● Extrait du texte:

Direction des recherches, Commission de l'immigration et du statut de réfugié du Canada, Ottawa
Aspects juridiques
Un rapport d'une mission à Kinshasa et Kisangani conduite conjointement par l'organisation belge du Commissariat général aux réfugiés et apatrides (CGRA), l'Office français de protection des réfugiés et apatrides (OFPRA) et l'Office fédéral [suisse] des réfugiés (ODR) décrit ci-dessous l'évolution historique de la loi sur la nationalité congolaise en ce qui a trait aux Congolais d'origine rwandaise. Cette mission conjointe a été conduite dans le cadre du projet ARGO, un « programme de coopération administrative de la Commission européenne (CE) dans les secteurs de l'asile, de l'immigration, des visas et du contrôle aux frontières » (Projet ARGO 2003, oct. 2004).
Selon le rapport, tout commence par la constitution congolaise du 1e août 1964 qui prive les Rwandophones (ou Congolais d'origine rwandaise, Congolais d'expression rwandaise ou Banyarwanda) « transplantés » du Rwanda en RDC de 1930 à 1954, de la nationalité congolaise (Projet ARGO oct. 2004, 44). Toutefois, un « décret-loi » subséquent datant du 18 septembre 1965 stipulait que les descendants de ces personnes transplantées pouvaient opter pour la nationalité congolaise (ibid.).

● Données enregistrées:
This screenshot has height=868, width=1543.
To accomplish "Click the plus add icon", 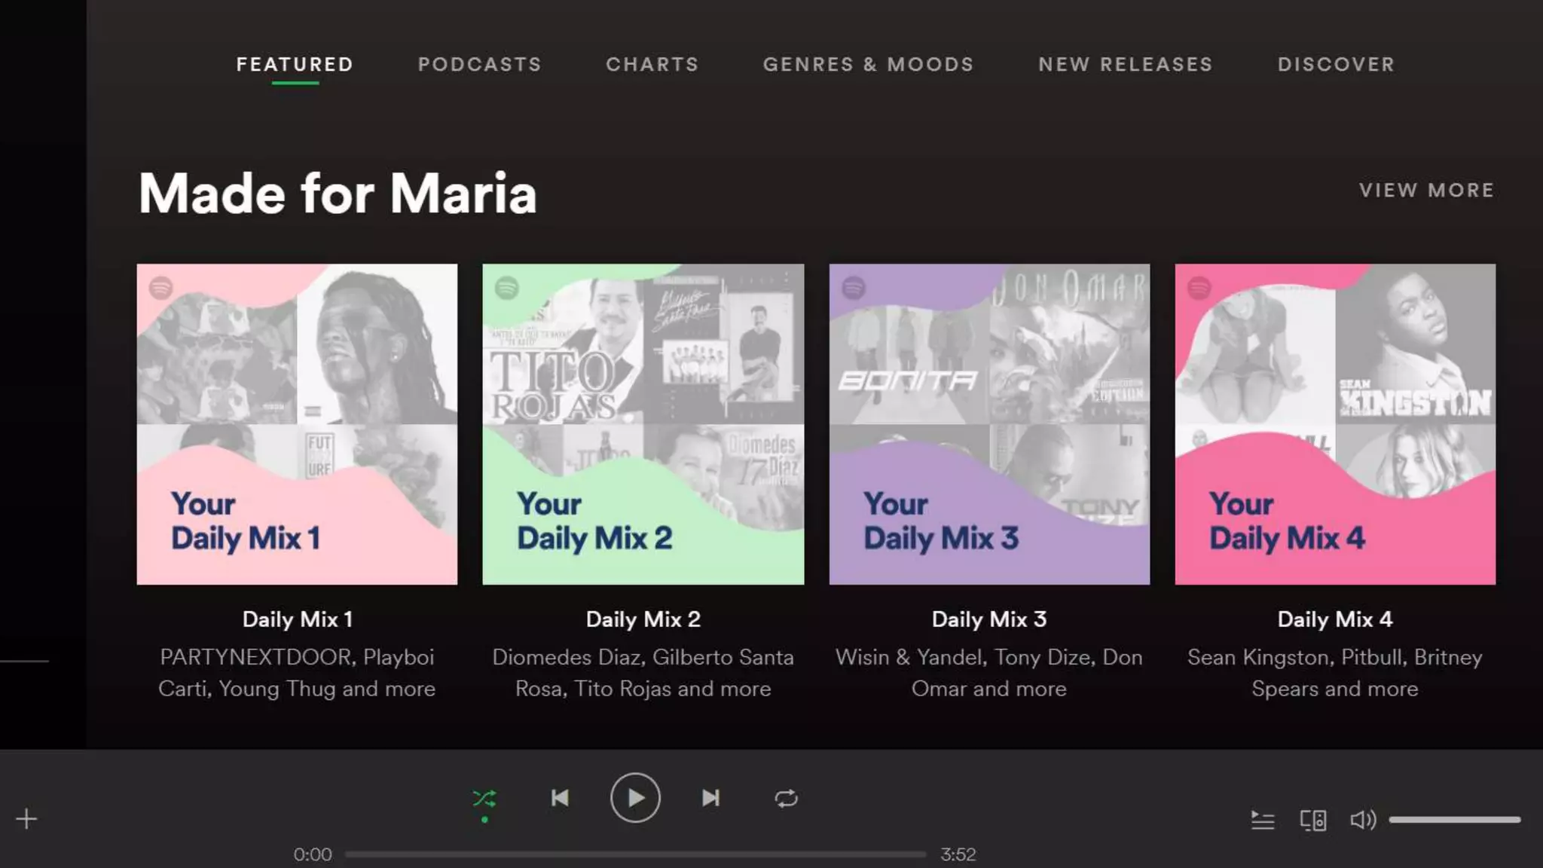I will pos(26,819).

--

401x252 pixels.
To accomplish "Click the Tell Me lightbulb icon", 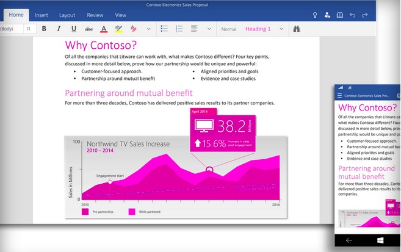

--

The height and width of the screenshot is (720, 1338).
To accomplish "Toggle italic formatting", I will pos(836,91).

● Travail à faire:
**a.** Indiquez si chacune des affirmations suivantes concorde avec l'extrait sur la nationalité congolaise, en répondant par oui ou non et en citant à l'identique les mots de l'extrait qui tranchent. (i) La mission conjointe s'est rendue à Kinshasa et à Kisangani. (ii) La constitution congolaise de 1964 a accordé la nationalité congolaise aux Rwandophones transplantés. (iii) Le décret-loi de 1965 permettait aux descendants des personnes transplantées d'opter pour la nationalité congolaise.
**b.** Recopiez fidèlement le passage de l'extrait sur la nationalité congolaise qui commence aux mots « Selon le rapport, tout » et s'arrête après « nationalité congolaise (ibid.). ».

● Corrigé détaillé:
**a.**
(i) Oui : « Un rapport d'une mission à Kinshasa et Kisangani ».
(ii) Non : « la constitution congolaise du 1e août 1964 qui prive les Rwandophones ».
(iii) Oui : « les descendants de ces personnes transplantées pouvaient opter pour la nationalité congolaise ».

**b.**
Selon le rapport, tout commence par la constitution congolaise du 1e août 1964 qui prive les Rwandophones (ou Congolais d'origine rwandaise, Congolais d'expression rwandaise ou Banyarwanda) « transplantés » du Rwanda en RDC de 1930 à 1954, de la nationalité congolaise (Projet ARGO oct. 2004, 44). Toutefois, un « décret-loi » subséquent datant du 18 septembre 1965 stipulait que les descendants de ces personnes transplantées pouvaient opter pour la nationalité congolaise (ibid.).